Richemont croît solidement, fruit d'un avantage compétitif durable
Le groupe exploite un portefeuille de marques de luxe, qui se bonifie d'année en année. Depuis 1988, son taux de rendement est supérieur à 20%.
Lors des 5 dernières années, les actionnaires de Richemont ont obtenu un taux de rendement annuel total (gains en capital et dividendes) de 17%. Depuis l'entrée en Bourse en 1988, ce taux de rendement est supérieur à 20%. Tout en possédant une participation de 19% très lucrative dans le groupe de tabac British American Tobacco (BAT), Richemont exploite un portefeuille de marques de luxe (Cartier, Van Cleef & Arpels, Jaeger-LeCoultre, IWC, Alfred Dunhill et Montblanc, notamment), qui se bonifie d'année en année, avec une solide croissance organique, et à même de procurer une rentabilité nettement supérieure au coût du capital dans une conjoncture plus faible. Ce portefeuille dégage une rentabilité et un cash-flow d'exploitation impressionnants, nonobstant le fait qu'Alfred Dunhill et Lancel ne soient pas encore rentables. D'autre part, le dividende reçu de BAT (280 millions d'euros en 2006/07 contre 247 millions un an plus tôt) constitue un coussin substantiel de sécurité. En 2006/07, une année faste, les activités de luxe ont produit un cash-flow disponible de 970 millions d'euros. Le résultat d'exploitation de ce pôle a progressé de 24% à 916 millions pour des ventes en hausse de 12%, soit un taux de marge de 19% (17% en 2005/06), reflétant une forte croissance dans toutes les catégories de produits et les régions.
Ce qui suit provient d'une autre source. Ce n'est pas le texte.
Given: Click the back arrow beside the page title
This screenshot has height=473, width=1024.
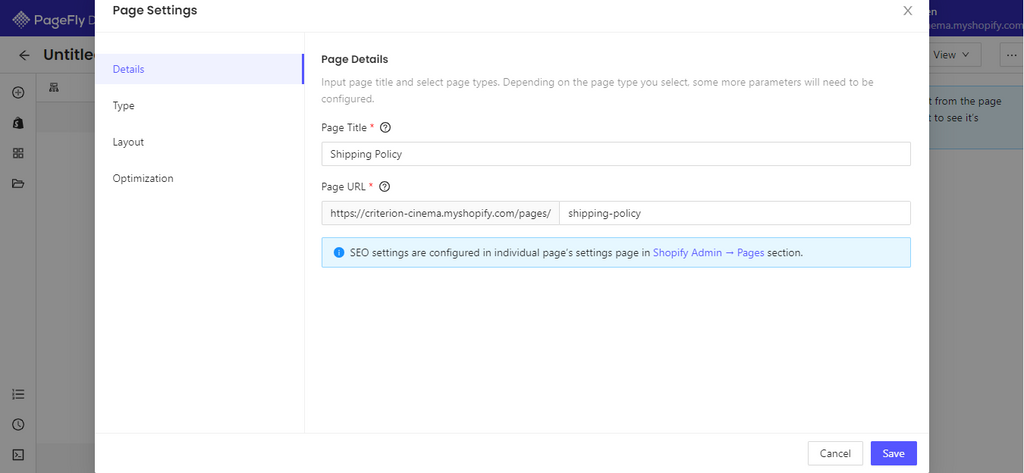Looking at the screenshot, I should click(24, 56).

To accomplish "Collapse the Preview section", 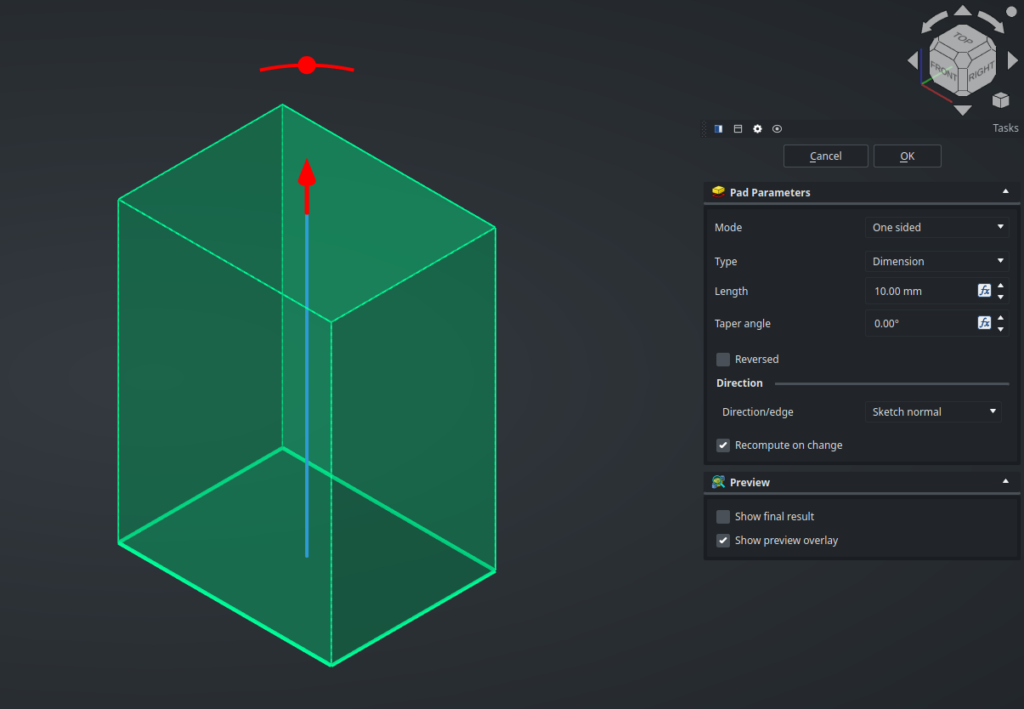I will 1004,482.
Le dividende par unité au porteur sera augmenté de 14% à 1,25 euro. Johann Rupert, président exécutif du groupe, se montre confiant dans l'année en cours. Richemont a en effet bien entamé l'année 2007/08 avec une augmentation de 10% de ses ventes en avril. Le rachat de LMH valait la peine
Les maisons de bijouterie/joaillerie (Cartier et Van Cleef & Arpels) ont atteint un taux de marge d'exploitation de 27%, largement en ligne avec le niveau de l'exercice précédent. Avec plus de 20% de marge d'exploitation, les maisons d'horlogerie (hors Cartier et Van Cleef & Arpels) ont également accompli un excellent exercice. Leur résultat d'exploitation est ressorti à 274 millions (227) millions, ce qui prouve la pertinence du rachat en 2000 de LMH (Jaeger-LeCoultre, IWC et Lange & Söhne), dont le prix avait alors été jugé exorbitant. Avec cette acquisition, Richemont a considérablement renforcé son avantage compétitif dans l'horlogerie, tout en empêchant un «outsider» de venir piétiner sur ses plates-bandes en quelque sorte. Les instruments d'écriture, principalement Montblanc, se situent également à un niveau élevé de rentabilité, notamment avec un résultat d'exploitation de 110 (83) millions pour un chiffre d'affaires de 585 (497) millions. La bonne santé de Montblanc est le corollaire de plusieurs années d'efforts à long terme. Richemont a aussi pour ambition de procéder ainsi avec ses maisons de cuir et accessoires, à savoir Alfred Dunhill et Lancel, dont la perte s'est globalement réduite en 2006/07 à 11 (38) millions d'euros. Cette perte est à relativiser au regard du bénéfice d'exploitation du groupe. C'est en augmentant la croissance de ces deux marques que Richemont atteindra avec elles une rentabilité intéressante dans la durée, notamment par une offre plus attrayante des produits et un réseau de distribution plus dense, en particulier en Grande-Bretagne, en Chine et dans le reste de l'Asie-Pacifique s'agissant de Dunhill. Chloé est la troisième marque du groupe
Enfin, la marque d'habillement Chloé est devenue la troisième du groupe en termes de chiffre d'affaires. Elle bénéficie notamment de l'extension de son réseau de distribution. Son éclosion ne relève pas du hasard mais découle aussi d'une approche à long terme. Celle-ci est préférable à une acquisition chèrement payée et inutile au plan stratégique. Cette philosophie englobe d'ailleurs le développement de l'offre de produits, une distribution très forte et un service à la clientèle de première classe. Richemont continue d'investir dans son outil de production, particulièrement dans l'horlogerie, qui connaît des goulets d'étranglement et une pénurie de main-d'œuvre qualifiée, conduisant inexorablement à une plus grande automatisation.